Throughline Film Foundation was created to address this gap. We exist to support artistic work that prioritizes cultural value, long-term stewardship, and public access, ensuring important stories can be developed responsibly and preserved beyond individual cycles or trends.

We believe culture is not disposable. Stories carry memory, identity, and meaning across generations. Throughline exists to help safeguard that inheritance - so film and artistic expression remain part of our shared cultural record, not just our entertainment economy.

Indigenous Peoples

Throughline partners primarily with Indigenous film students, emerging Indigenous writers and directors, young storytellers and language-keepers, and Indigenous-led arts programs.

Our role is to ensure Indigenous creators have the funding, mentorship, equipment, and pathways to public audiences to tell their own stories.

Where communities explicitly invite or support adaptation into film, animation, theatre, or music, cultural accuracy and educational value are prioritized over commercial interests, ensuring the final works serve community-defined goals of cultural continuity and learning.

Throughline works with Indigenous creators based in Canada, including those from Indigenous Nations outside Canada who are living, studying, or creating here.

Science & Art

Scientific and environmental knowledge is often communicated through specialized, technical language that can be difficult to access outside academic and research settings. Throughline supports visual storytelling that translates peer-reviewed and evidence-based research into cinematic forms audiences can understand and engage with.

Working in collaboration with scientists, researchers, educators, and artists, we help transform verified scientific knowledge into films and artistic works that make complex concepts - such as time, space, climate systems, and ecological processes - visually intelligible. Our approach prioritizes scientific accuracy, interpretive clarity, and public understanding, ensuring creative work remains grounded in established research while expanding its reach beyond academic contexts.

Underrepresented Voices

Throughline supports underrepresented storytellers in bringing lived experiences, folk traditions, and community histories to the screen and stage. By supporting these voices, we help ensure that diverse cultural perspectives are represented through film, theatre, and other artistic forms, expanding public understanding and cultural dialogue.
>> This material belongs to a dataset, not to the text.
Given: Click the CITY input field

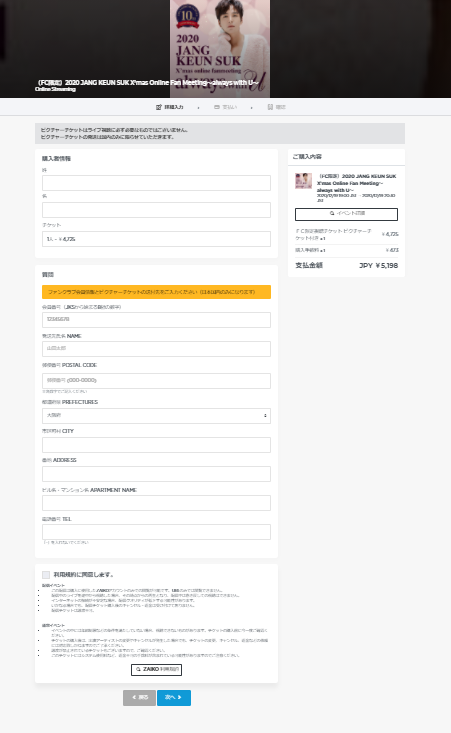Looking at the screenshot, I should [156, 445].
By creating access to resources, mentorship, and public audiences, we help ensure these voices are not lost or sidelined. This work contributes to a more inclusive cultural record - one that reflects the complexity, resilience, and diversity of human experience across generations.
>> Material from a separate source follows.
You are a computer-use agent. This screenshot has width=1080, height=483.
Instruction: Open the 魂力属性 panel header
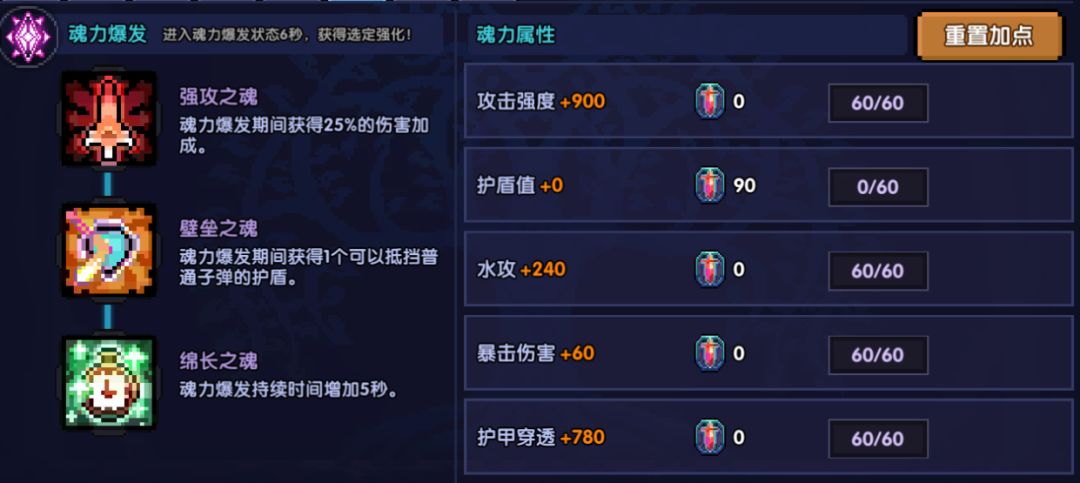(x=516, y=35)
Revitalizing Stage & Music Theatre

Throughline celebrates theatrical heritage while supporting the next generation of playwrights, directors, and performers. Through mentorship, funding, and access to development, we safeguard enduring works while creating space for experimentation and new voices.

We preserve musical traditions across cultures while commissioning new works that integrate with our film and theatre projects. Music is not background to our work - it is a living cultural archive that carries memory, identity, and meaning across generations.

Meet The Team

Board Member, Elizabeth Hogg

Close-up portrait of a young man with long, curly black hair, wearing a black shirt, smiling subtly, against a brown background.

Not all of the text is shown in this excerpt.